J.P. Morgan has little choice. The bank, which has paid more than $20 billion in fines over the last year, needs warm bodies. Chief Executive Jamie Dimon said recently that, by year-end, the bank will have hired 13,000 employees to support regulatory compliance efforts.
The two other firms with lofty hiring goals – Citi and HSBC – have had their own troubles. Citi is reeling from the Banamex loss and its failing of the Fed’s stress test, while HSBC continues to deal with tax evasion claims.
While compensation at these firms likely leads the industry, overall pay for compliance personnel was up 5% last year, which beat earlier estimates as well as salary increases for other roles in banking, according to the Journal.
Looking ahead, competition for trained compliance staff should only increase, as should salaries. The Securities and Exchange Commission on Tuesday signaled that major oversight changes would be coming to the private equity industry. Planning for the worst, private equity firms are staffing up in compliance right alongside big banks.
“Legal and compliance is our fastest growing part of the firm by far,” Blackstone President Tony James told Bloomberg. In its review, the SEC found half of all private equity firms are showing “severe compliance shortfalls.”

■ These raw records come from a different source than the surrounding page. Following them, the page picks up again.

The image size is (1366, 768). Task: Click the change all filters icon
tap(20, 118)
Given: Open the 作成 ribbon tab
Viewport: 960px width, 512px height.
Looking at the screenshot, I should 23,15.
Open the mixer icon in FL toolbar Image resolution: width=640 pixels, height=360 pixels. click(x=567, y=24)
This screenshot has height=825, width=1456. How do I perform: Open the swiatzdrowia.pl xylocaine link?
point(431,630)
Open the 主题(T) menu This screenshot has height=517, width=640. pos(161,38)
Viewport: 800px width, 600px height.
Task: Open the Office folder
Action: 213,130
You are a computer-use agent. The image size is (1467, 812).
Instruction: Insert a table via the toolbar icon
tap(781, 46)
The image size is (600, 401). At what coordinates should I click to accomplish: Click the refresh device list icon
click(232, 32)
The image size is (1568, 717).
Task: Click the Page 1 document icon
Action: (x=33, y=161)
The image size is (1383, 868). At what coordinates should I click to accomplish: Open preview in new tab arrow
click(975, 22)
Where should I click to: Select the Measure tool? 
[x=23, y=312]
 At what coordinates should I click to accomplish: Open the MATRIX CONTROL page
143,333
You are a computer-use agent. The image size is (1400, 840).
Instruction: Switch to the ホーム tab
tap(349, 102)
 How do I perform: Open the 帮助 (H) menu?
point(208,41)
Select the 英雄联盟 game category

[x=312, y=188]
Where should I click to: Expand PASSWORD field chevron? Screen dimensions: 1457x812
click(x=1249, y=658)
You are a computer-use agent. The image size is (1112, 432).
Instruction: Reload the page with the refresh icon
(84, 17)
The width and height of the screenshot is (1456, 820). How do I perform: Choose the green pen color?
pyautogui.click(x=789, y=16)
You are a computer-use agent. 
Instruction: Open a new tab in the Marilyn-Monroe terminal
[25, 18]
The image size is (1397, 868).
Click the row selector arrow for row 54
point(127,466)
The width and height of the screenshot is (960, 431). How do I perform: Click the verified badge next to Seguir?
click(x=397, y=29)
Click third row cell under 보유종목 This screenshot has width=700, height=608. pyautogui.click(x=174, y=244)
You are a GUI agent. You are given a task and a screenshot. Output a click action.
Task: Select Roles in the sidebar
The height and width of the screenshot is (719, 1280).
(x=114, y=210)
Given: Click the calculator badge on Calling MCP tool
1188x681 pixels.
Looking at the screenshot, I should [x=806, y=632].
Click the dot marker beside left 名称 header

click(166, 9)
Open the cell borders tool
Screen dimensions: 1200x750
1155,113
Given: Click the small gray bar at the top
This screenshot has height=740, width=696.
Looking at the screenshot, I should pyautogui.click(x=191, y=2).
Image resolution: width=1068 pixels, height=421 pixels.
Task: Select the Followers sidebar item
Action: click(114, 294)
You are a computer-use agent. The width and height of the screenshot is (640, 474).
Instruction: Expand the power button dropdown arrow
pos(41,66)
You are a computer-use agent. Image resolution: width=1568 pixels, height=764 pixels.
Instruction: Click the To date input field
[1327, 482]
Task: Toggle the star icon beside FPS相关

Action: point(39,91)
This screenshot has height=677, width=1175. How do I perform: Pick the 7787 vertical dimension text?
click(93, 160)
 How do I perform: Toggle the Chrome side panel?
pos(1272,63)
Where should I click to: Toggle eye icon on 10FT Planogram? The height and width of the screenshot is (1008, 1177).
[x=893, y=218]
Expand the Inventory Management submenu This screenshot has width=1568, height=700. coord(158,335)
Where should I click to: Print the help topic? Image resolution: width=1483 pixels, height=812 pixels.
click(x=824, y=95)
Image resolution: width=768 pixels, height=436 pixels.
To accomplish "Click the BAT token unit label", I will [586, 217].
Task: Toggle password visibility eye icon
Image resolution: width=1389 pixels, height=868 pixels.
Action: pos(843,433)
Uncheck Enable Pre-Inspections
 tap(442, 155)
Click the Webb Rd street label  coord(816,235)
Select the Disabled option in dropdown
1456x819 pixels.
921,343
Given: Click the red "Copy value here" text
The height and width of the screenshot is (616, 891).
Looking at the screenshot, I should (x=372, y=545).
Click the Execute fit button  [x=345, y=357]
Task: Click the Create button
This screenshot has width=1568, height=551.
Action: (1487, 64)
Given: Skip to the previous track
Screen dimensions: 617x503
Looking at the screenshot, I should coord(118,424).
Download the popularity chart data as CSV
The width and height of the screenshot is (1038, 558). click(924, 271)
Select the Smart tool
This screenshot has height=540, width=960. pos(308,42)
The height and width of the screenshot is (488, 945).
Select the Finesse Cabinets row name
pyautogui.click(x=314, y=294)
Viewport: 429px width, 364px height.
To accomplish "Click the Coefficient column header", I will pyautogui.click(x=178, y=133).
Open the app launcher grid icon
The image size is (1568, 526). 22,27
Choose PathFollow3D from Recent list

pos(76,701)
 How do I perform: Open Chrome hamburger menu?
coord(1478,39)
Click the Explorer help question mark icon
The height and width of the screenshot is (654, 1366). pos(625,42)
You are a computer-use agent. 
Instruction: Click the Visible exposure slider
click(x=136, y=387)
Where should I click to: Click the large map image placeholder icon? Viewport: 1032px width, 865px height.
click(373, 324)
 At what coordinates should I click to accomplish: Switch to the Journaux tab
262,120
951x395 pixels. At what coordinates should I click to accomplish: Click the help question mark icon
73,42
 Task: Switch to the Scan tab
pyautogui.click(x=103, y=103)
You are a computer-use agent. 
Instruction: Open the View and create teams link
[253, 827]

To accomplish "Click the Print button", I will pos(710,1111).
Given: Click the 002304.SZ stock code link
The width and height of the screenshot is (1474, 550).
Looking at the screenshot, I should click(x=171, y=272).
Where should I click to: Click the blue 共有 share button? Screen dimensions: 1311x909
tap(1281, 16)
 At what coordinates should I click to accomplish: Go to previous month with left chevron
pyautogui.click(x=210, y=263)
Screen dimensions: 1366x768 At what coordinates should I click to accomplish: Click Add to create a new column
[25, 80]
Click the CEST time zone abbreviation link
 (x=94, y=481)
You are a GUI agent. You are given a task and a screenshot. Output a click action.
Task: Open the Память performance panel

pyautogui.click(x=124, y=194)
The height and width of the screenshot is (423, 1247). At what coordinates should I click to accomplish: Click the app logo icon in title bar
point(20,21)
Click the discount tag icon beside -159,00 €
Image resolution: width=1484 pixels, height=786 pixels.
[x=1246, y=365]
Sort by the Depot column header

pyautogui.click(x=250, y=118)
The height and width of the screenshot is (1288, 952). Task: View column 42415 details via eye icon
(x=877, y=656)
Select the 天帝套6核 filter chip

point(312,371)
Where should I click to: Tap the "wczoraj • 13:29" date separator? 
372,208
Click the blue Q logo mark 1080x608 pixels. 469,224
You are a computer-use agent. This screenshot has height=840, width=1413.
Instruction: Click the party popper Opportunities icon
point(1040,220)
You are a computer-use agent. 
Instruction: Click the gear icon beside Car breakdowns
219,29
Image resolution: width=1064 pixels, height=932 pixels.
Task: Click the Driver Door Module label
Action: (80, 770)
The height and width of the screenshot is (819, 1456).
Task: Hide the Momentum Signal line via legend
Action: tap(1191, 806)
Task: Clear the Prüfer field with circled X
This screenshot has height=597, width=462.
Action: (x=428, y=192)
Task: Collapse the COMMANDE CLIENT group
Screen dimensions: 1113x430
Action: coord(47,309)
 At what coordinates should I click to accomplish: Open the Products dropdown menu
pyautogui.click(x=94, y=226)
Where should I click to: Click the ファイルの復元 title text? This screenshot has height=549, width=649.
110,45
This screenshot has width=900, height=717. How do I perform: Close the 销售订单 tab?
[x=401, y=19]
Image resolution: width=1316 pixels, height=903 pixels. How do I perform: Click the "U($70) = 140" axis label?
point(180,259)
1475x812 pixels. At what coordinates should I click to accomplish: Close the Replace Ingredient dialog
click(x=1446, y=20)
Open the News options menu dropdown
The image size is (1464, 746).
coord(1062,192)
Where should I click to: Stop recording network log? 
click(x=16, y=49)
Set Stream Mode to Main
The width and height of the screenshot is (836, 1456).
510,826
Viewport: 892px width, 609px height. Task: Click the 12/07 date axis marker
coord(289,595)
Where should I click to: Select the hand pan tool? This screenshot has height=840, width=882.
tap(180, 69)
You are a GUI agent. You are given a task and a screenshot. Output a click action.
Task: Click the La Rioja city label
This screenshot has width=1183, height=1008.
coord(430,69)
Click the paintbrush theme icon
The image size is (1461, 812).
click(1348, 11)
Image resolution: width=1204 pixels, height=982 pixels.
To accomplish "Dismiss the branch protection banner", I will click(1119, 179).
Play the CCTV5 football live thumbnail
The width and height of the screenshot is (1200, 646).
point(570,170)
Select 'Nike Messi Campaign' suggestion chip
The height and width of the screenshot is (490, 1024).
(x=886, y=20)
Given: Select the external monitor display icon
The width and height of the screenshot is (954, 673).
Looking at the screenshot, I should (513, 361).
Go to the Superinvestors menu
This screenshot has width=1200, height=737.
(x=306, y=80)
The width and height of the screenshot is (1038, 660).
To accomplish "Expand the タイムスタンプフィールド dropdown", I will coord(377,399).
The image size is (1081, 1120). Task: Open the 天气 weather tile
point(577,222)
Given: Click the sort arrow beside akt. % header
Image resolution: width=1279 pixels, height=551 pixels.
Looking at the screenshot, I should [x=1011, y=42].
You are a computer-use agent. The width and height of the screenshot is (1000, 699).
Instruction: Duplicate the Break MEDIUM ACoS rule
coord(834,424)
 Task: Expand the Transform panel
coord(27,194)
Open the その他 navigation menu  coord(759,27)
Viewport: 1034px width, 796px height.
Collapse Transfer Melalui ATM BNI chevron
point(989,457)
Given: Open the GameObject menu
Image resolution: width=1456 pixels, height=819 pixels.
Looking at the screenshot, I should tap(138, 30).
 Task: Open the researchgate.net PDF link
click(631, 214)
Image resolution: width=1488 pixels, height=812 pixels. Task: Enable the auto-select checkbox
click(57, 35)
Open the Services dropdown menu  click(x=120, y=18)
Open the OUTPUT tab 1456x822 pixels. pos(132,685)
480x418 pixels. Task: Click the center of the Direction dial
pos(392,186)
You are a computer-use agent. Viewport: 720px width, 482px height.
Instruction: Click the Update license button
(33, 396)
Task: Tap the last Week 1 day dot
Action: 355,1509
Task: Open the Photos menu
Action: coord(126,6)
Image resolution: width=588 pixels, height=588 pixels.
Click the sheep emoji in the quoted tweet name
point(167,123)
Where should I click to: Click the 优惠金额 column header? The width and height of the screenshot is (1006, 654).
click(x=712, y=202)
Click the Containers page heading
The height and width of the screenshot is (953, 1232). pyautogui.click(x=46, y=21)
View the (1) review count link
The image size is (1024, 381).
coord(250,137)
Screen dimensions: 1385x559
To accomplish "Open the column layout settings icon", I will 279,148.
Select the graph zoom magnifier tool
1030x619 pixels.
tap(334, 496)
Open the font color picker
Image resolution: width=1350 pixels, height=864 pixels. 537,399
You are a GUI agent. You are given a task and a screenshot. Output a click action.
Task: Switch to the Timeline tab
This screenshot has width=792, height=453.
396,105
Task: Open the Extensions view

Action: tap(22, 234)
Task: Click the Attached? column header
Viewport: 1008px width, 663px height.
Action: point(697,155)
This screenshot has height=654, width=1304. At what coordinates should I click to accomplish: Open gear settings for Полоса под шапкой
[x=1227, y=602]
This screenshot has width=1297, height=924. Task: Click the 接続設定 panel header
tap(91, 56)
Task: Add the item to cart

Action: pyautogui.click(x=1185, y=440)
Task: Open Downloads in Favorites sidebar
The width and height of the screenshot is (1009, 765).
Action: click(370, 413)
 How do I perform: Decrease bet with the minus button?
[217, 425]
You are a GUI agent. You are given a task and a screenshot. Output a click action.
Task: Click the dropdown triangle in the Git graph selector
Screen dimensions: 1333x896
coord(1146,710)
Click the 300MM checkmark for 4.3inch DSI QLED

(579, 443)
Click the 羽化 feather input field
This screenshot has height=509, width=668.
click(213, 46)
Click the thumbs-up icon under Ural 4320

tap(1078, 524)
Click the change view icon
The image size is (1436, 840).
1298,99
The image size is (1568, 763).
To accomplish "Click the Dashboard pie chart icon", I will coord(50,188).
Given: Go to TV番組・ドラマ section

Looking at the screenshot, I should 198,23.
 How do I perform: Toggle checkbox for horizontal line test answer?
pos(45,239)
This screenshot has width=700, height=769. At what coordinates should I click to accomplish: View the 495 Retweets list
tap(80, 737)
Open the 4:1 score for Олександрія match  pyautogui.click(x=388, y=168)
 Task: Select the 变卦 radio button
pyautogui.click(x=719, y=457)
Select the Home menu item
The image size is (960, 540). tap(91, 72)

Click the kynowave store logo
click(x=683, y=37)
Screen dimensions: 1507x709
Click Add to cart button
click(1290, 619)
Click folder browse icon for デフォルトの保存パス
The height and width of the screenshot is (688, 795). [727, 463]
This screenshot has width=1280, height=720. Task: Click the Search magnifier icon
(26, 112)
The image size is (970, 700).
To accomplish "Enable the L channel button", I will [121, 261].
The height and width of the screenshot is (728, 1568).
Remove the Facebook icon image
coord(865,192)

What will be interesting to see is how long this run on compliance staff will last. Surely, hedge funds and private equity firms are just getting started. Banks too have more red tape to deal with, but much of the bulk hiring seems reactive. A bank lands in hot water, and it soon announces plans to hire thousands in compliance. What happens when J.P. Morgan has a clean 12 months?
Likely that’s why they’re hiring contractors. Get your money while you can.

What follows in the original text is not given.